Holst Centre gathers together partners from the complete value-chain including materials suppliers (foils, active polymers, inks…), equipment manufacturers and product manufacturers, each with their own dedicated area of expertise. This type of collaboration allows defining open standards and smart interconnect technologies that will allow manufacturers to easily combine foils into end-products.

Hydrogen sensor with record ultra-low-power consumption

ma, 21, apr, 2008 00:00:00

In the framework of Holst Centre, IMEC and Nanosens have developed an ultra-low-power hydrogen sensor based on palladium nanowires. It shows a reproducible response to hydrogen concentrations as low as 2.7ppm, while consuming a mere 1nW power. Sensors such as these can be used, for example, in fuel cells or to monitor for gas leaks.

Palladium is known as one of the best materials for hydrogen sensing, as it is able to absorb up to 600 times its own volume of hydrogen. In the presence of hydrogen, palladium forms the more resistive palladium-hydride. Such resistive sensor elements are of particular interest as they enable relatively straightforward signal detection and fabrication. For the palladium-based sensors that are currently available, the response times and sensitivity are insufficient; but more importantly, these sensors do not meet the ultra-low-power requirements for integration with wireless autonomous sensor nodes needed in many applications.

Nanosens, a Dutch company developing innovative nanotech solutions, has invented CMOS compatible processes to fabricate highly uniform, long, and small nanowires of various materials, including palladium.

At Holst Centre, chips with palladium nanowires have been subjected to a wide range of hydrogen concentrations in nitrogen. The sensor shows a reversible response to hydrogen concentrations as low as 2.7ppm while consuming a mere 1nW of power. To the best of our knowledge this is the hydrogen sensor with the lowest power consumption to date. Additionally, the sensor response to hydrogen is highly reproducible and stable over a period of up to six months. In a next step, a low-power read-out circuitry will be developed at Holst Centre.

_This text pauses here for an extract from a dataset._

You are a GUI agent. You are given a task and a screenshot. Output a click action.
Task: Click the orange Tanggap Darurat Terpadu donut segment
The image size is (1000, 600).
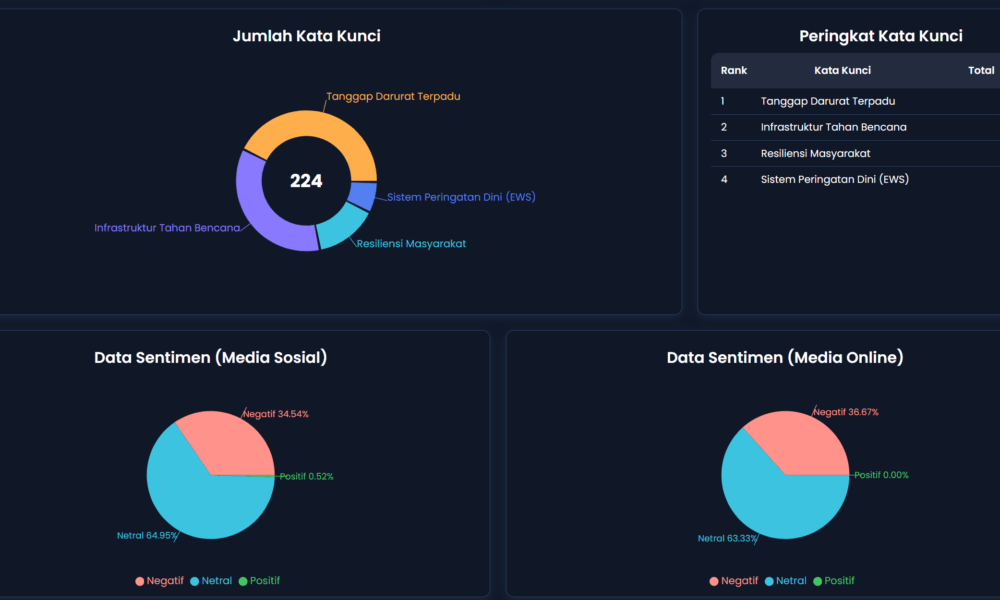click(x=308, y=127)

This will result in a full sensing device.

Hydrogen is widely used in many industries. It is also touted to become one of the main energy carriers of the future, replacing fossil fuels. Hydrogen sensors thus represent an important opportunity. They could be used in applications as varied as detecting impending electrical power transformer failure, or monitoring hydrogen concentrations in fuel cells. And for all hydrogen-based industrial applications, the availability of sensitive and effective hydrogen sensors to quickly respond to hydrogen gas leaks and to monitor manufacturing and distribution is paramount.